Maybe any politician or military officer who says that somewhere is of vital interest to the US and thus justifies a military commitment should have to be in front of the troops, leading the charge. That would cut down on our “vital interests” in a hurry. From Doug Bandow at theamericanconservative.com:

Sure, the Caucasus is important in world affairs, but not especially important to the affairs of the United States.

Washington policymakers spend much of their time on the frivolous.
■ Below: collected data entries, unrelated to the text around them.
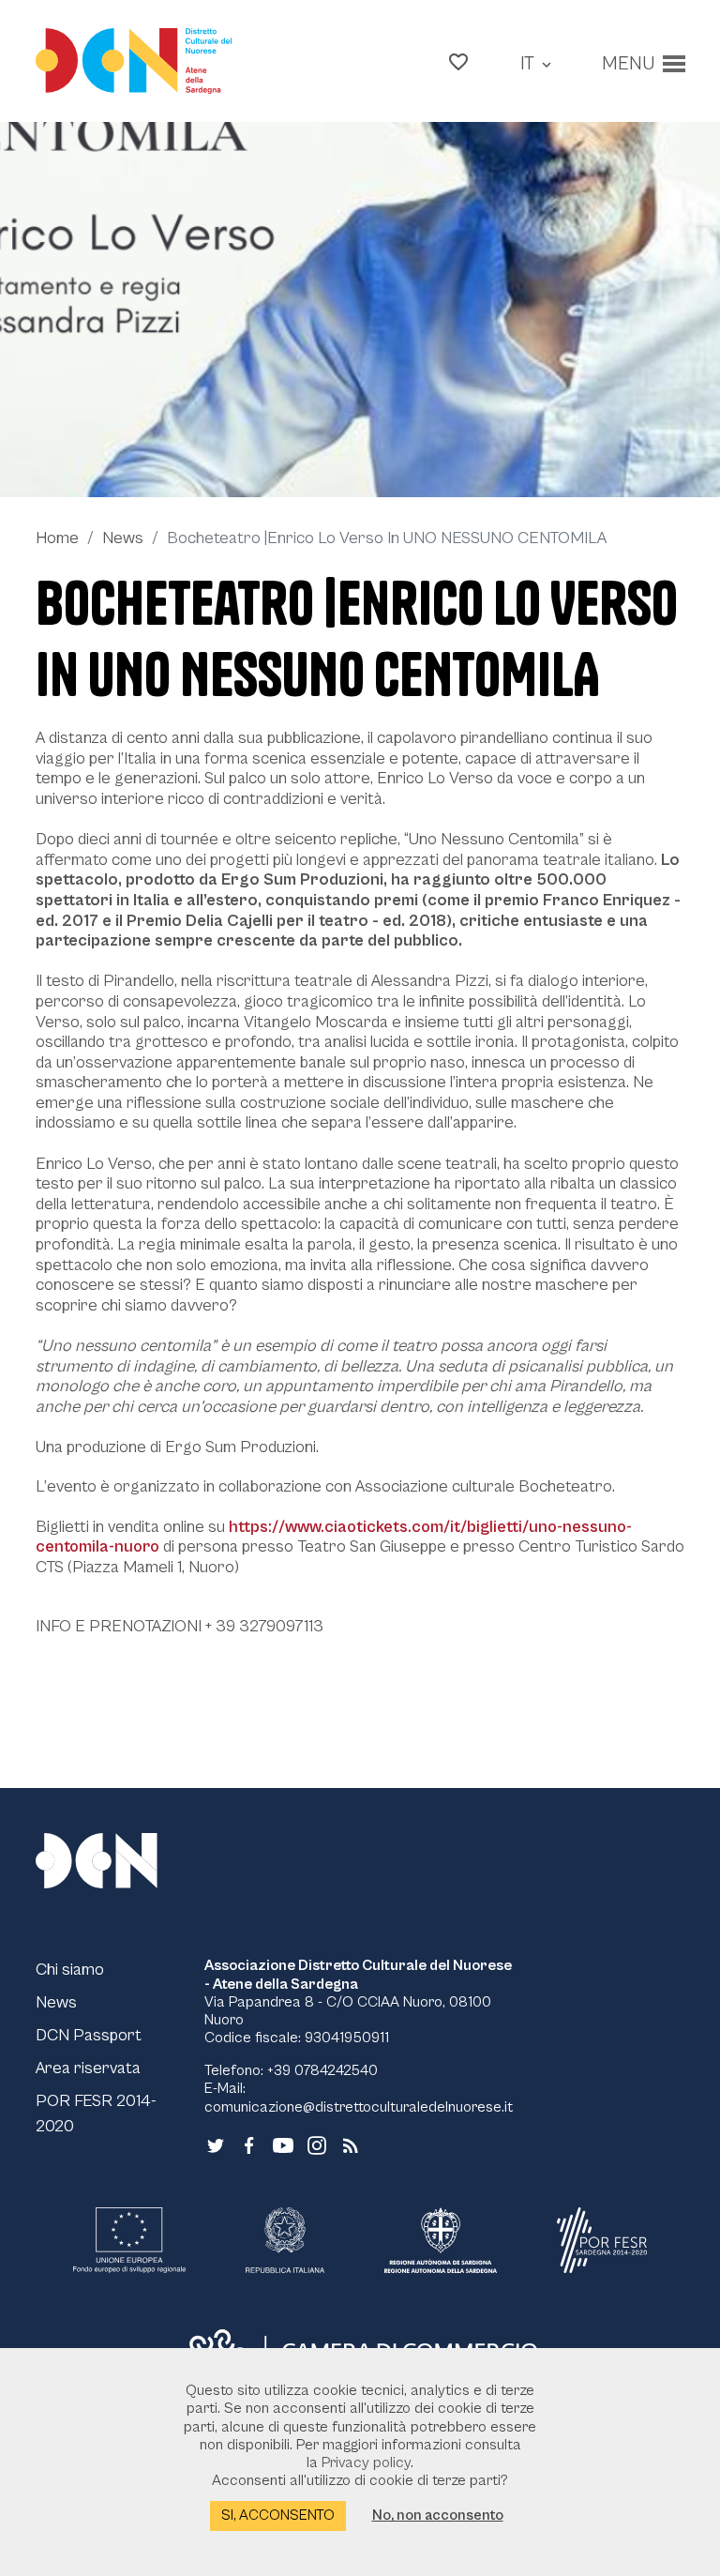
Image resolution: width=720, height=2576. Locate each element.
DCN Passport (89, 2035)
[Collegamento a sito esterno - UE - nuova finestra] (129, 2240)
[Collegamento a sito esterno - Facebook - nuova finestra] (249, 2144)
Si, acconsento (278, 2515)
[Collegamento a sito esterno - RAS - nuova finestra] (440, 2240)
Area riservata (88, 2068)
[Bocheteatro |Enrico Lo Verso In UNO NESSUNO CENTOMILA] (360, 309)
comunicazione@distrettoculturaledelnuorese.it (358, 2107)
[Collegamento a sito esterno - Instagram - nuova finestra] (317, 2144)
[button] (458, 61)
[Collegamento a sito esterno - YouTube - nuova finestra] (283, 2144)
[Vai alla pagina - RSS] (350, 2144)
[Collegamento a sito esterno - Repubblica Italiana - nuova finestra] (285, 2240)
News (122, 538)
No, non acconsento (437, 2515)
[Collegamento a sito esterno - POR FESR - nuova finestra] (602, 2240)
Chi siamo (70, 1969)
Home (57, 538)
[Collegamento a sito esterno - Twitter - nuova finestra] (215, 2144)
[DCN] (120, 1861)
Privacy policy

Especially when it comes to foreign policy.

American officials and diplomats constantly circle the globe issuing statements, making demands, proposing initiatives, and otherwise bothering people to little effect. Most of these efforts are harmless, and often provide a politically advantageous image of international activity and influence for home consumption.

More malign, however, are forceful interventions in other countries. In some cases Washington spends years, even decades, attempting to impoverish and starve other peoples, as in Cuba, into submission. The U.S. also engages in endless wars, as so often in the Middle East.

The human and resource costs of such actions are high, often tragically so. Yet the resulting benefits often are impossible to discern. For instance, some 58,000 Americans died in Vietnam, supposedly to prevent communist hordes from conquering Southeast Asia. Less than two decades after the humiliating U.S. withdrawal, the Soviet Union and Warsaw Pact were gone, Maoism had disappeared from China, Cambodia’s Khmer Rouge had been ousted, Vietnam’s communist regime had battled China’s communist regime, and Hanoi was moving toward rapprochement with America.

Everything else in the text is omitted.